The findings of this study should be interpreted with caution because it was conducted in the city of Medellín, and they may not be generalizable to the entire population of Colombia. Additionally, it is essential to consider that the information collected only pertains to the period of economic reactivation between 2021 and 2022, excluding the more critical period of the pandemic, which was marked by mandatory preventive isolation in 2020 with stricter quarantine periods. This omission was due to operational limitations that prevented the study from being conducted during the study period. This study did not include a question about the source of information for self-medication. Subsequent studies should consider this aspect. In addition, the results may be subject to memory bias because the participants were asked about their past antibiotic use. Despite these limitations, being the first study of its kind in Colombia, this research could serve as a basis for replication in other cities in the country, allowing for data that reflects the situation at a national level and contributing to informed decision-making in the healthcare sector. In this regard, reducing SM could have a positive impact by lowering expenses related to medical care and treatments associated with antibiotic resistance and adverse effects.

Conclusion

In the city of Medellín, there is a high frequency of SM with antibiotics, and their use is prevalent in illnesses where they are ineffective, such as flu-like symptoms related to COVID-19. These findings highlight the contribution of the COVID-19 pandemic to antibiotic resistance through SM and underscore the need for implementing targeted actions to control the use of these drugs.
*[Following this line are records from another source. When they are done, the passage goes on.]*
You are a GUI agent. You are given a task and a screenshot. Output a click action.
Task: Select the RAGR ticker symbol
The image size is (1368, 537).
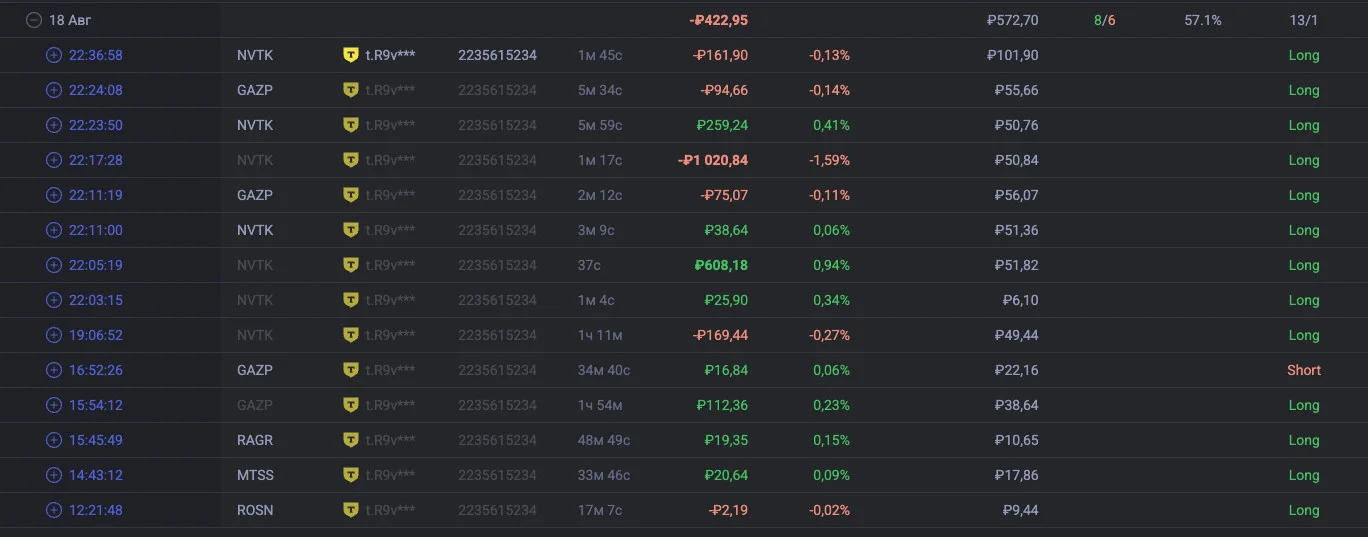click(255, 440)
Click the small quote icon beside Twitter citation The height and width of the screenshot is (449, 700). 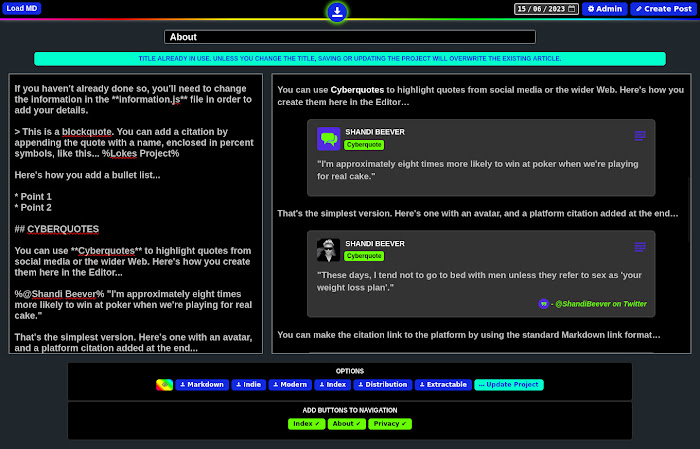tap(544, 303)
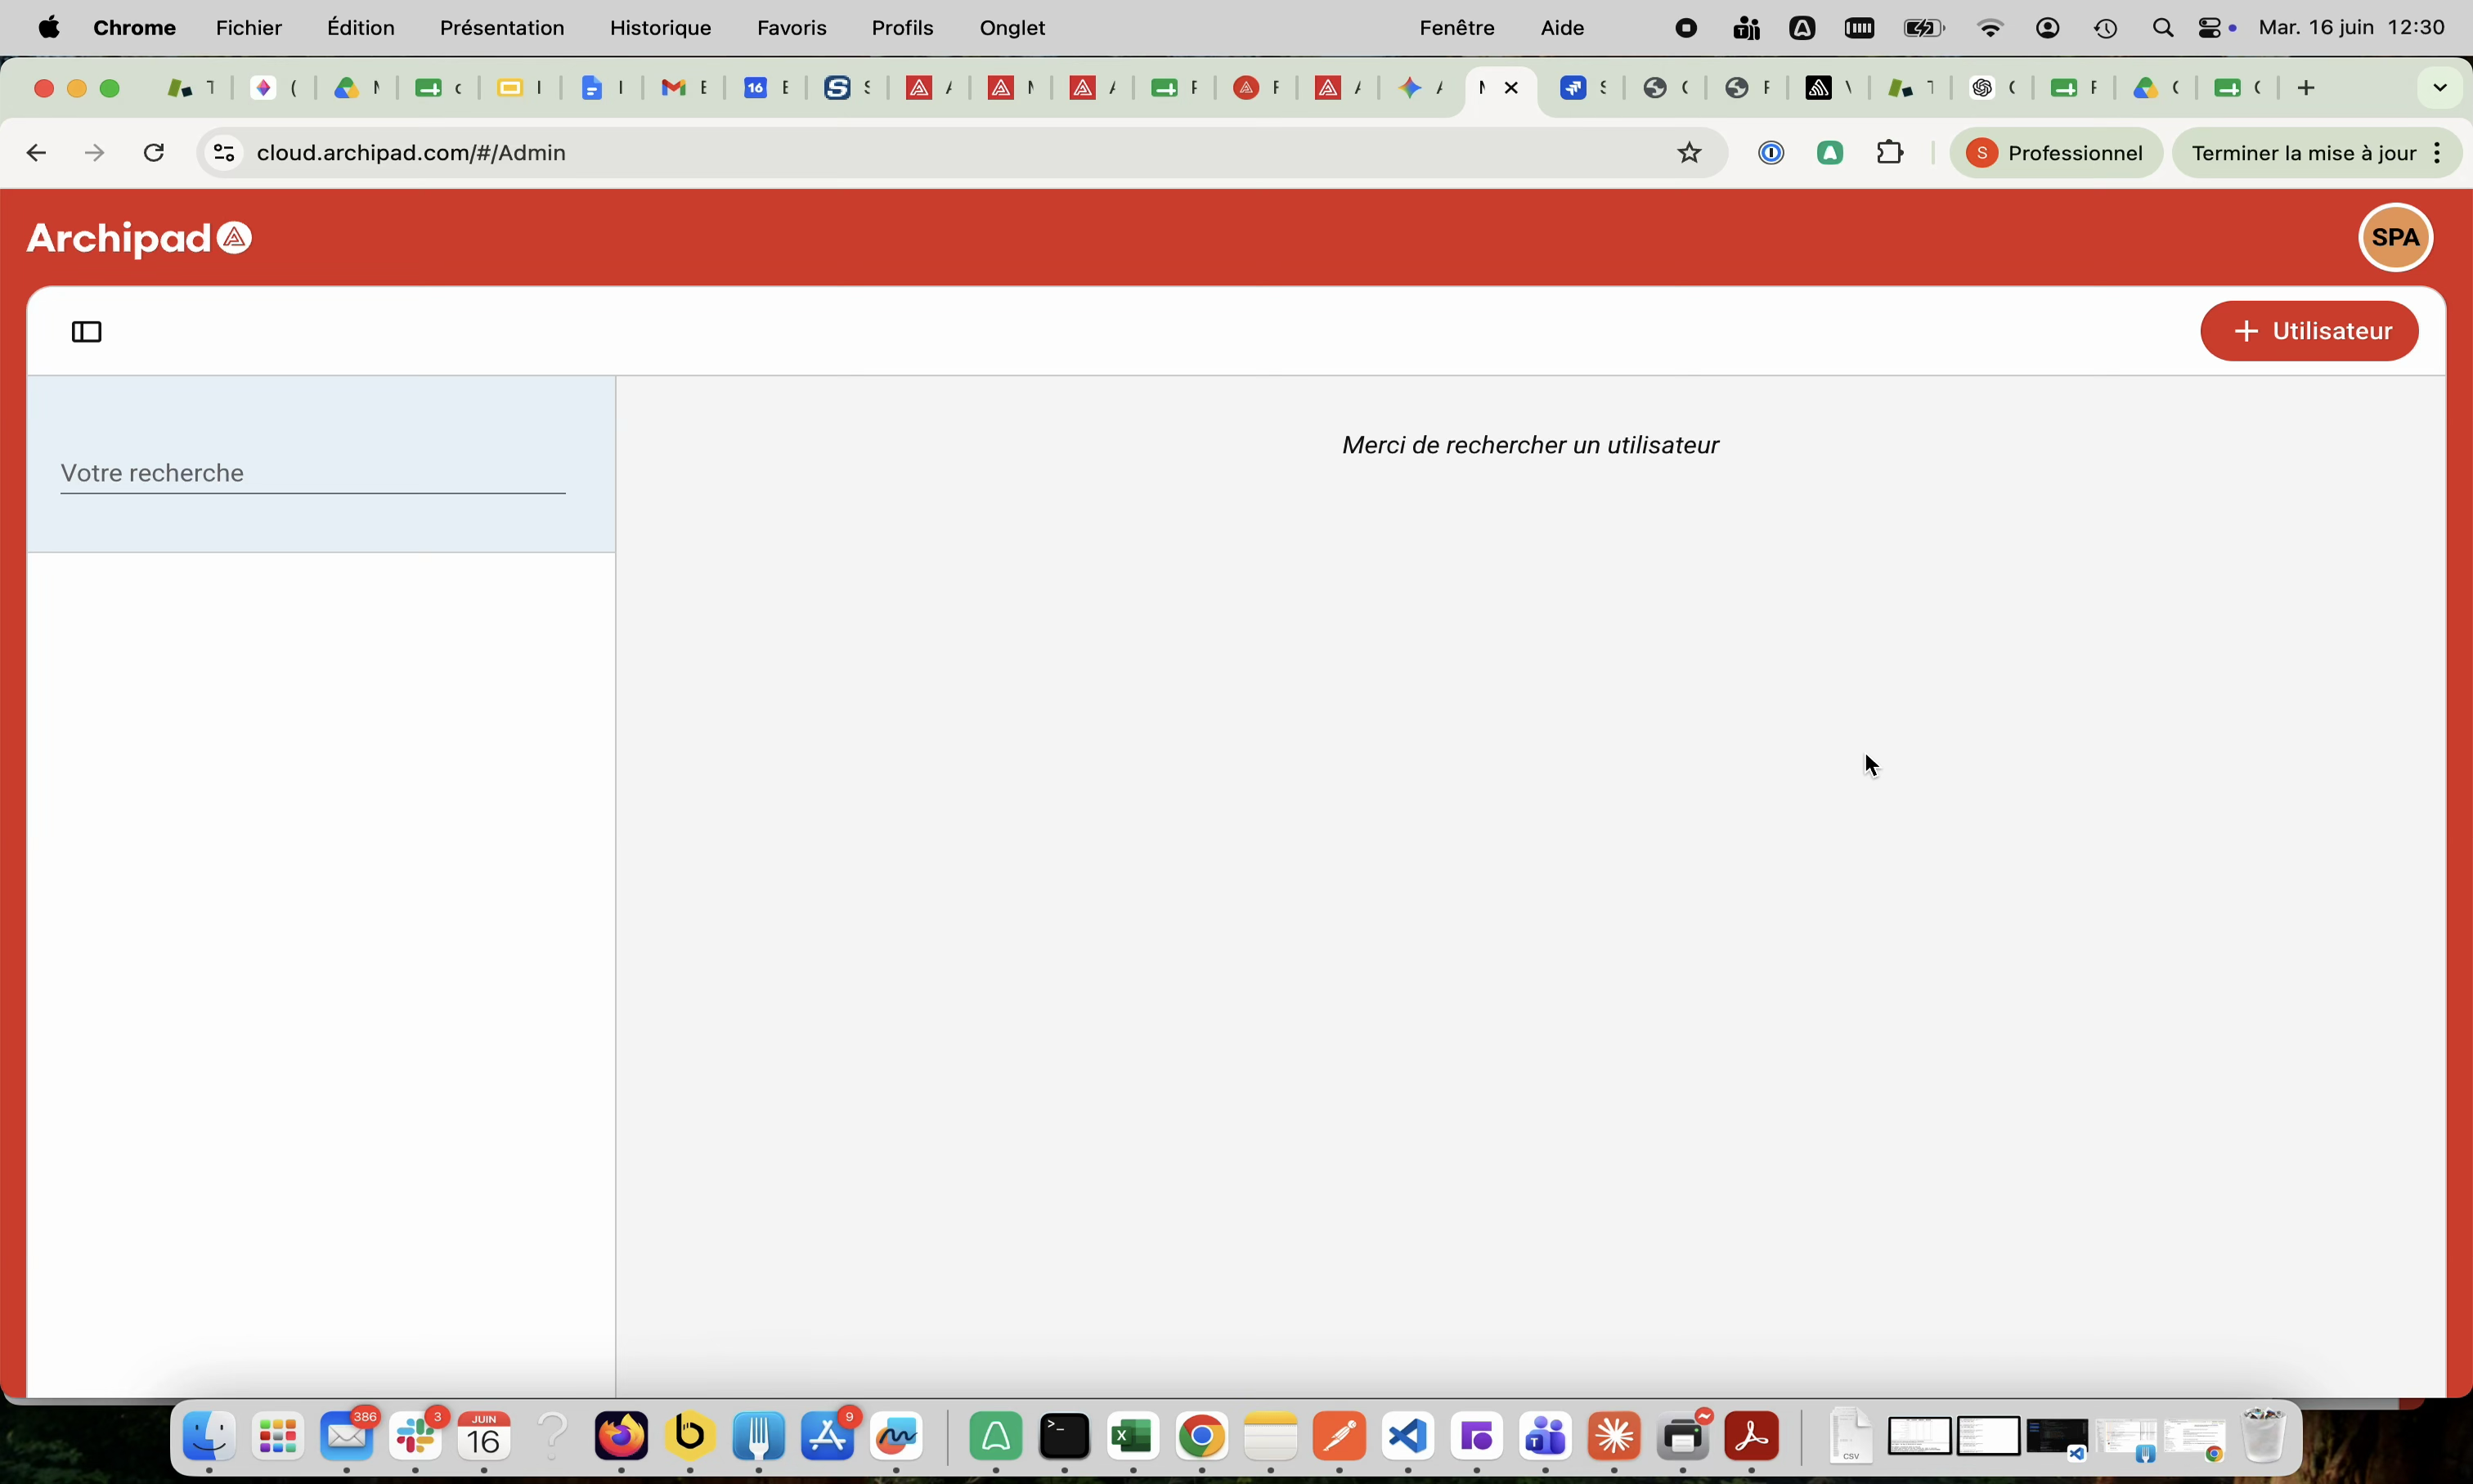
Task: View site information icon in address bar
Action: coord(224,153)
This study can serve as a reference point for future research in other cities and even in other countries, enabling more specific design of educational strategies and the implementation of actions to regulate the use of antibiotics.

Data Sharing Statement

The datasets used and/or analyzed during the current study are available from the corresponding author on reasonable request.

Ethics Approval and Consent to Participate

This study was conducted following the ethical principles outlined in the Declaration of Helsinki and was approved by the Institutional Ethics Committee of Universidad Cooperativa de Colombia with the code BIO233.

Author Contributions

All authors made a significant contribution to the work reported, whether that is in the conception, study design, execution, acquisition of data, analysis and interpretation, or in all these areas; took part in drafting, revising or critically reviewing the article; gave final approval of the version to be published; have agreed on the journal to which the article has been submitted; and agree to be accountable for all aspects of the work.

Funding

This work was carried out with resources from the Universidad Cooperativa de Colombia grant INV3169.

Disclosure

The authors declare that they have no competing interests in this work.